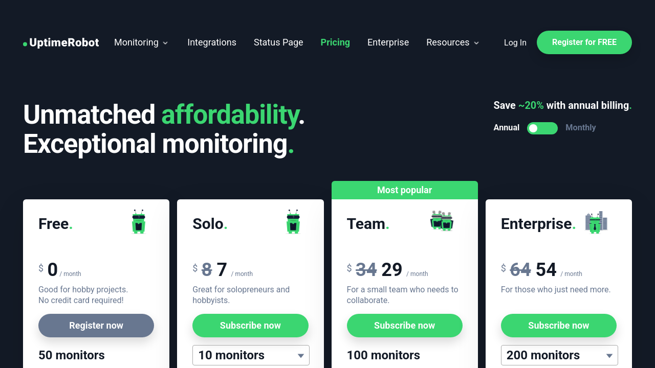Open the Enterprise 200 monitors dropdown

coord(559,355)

---

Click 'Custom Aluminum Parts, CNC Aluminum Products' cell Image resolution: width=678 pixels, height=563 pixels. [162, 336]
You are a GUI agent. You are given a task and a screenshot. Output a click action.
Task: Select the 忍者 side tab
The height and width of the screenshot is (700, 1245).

==

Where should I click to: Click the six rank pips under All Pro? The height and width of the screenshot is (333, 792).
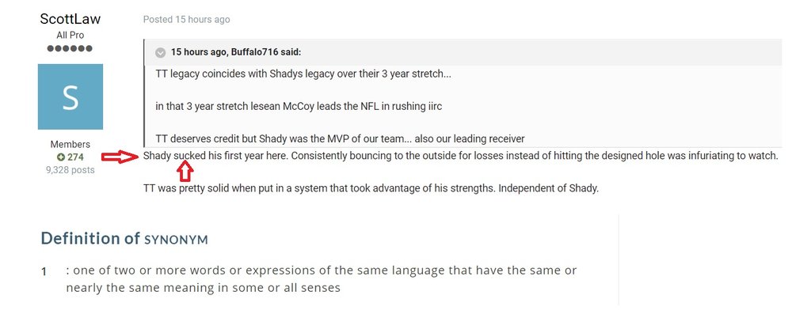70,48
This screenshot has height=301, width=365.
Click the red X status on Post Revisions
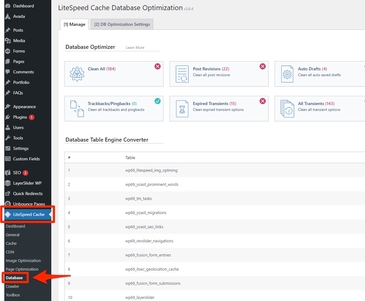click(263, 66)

* **REQUIREMENT**:
Copy out the listing above, starting with the line that contains "Open the Enterprise 200 monitors dropdown" and ending with the line that contains "coord(559,355)", both included. Leave out any pictures.

* **WRITTEN ANSWER**:
Open the Enterprise 200 monitors dropdown

coord(559,355)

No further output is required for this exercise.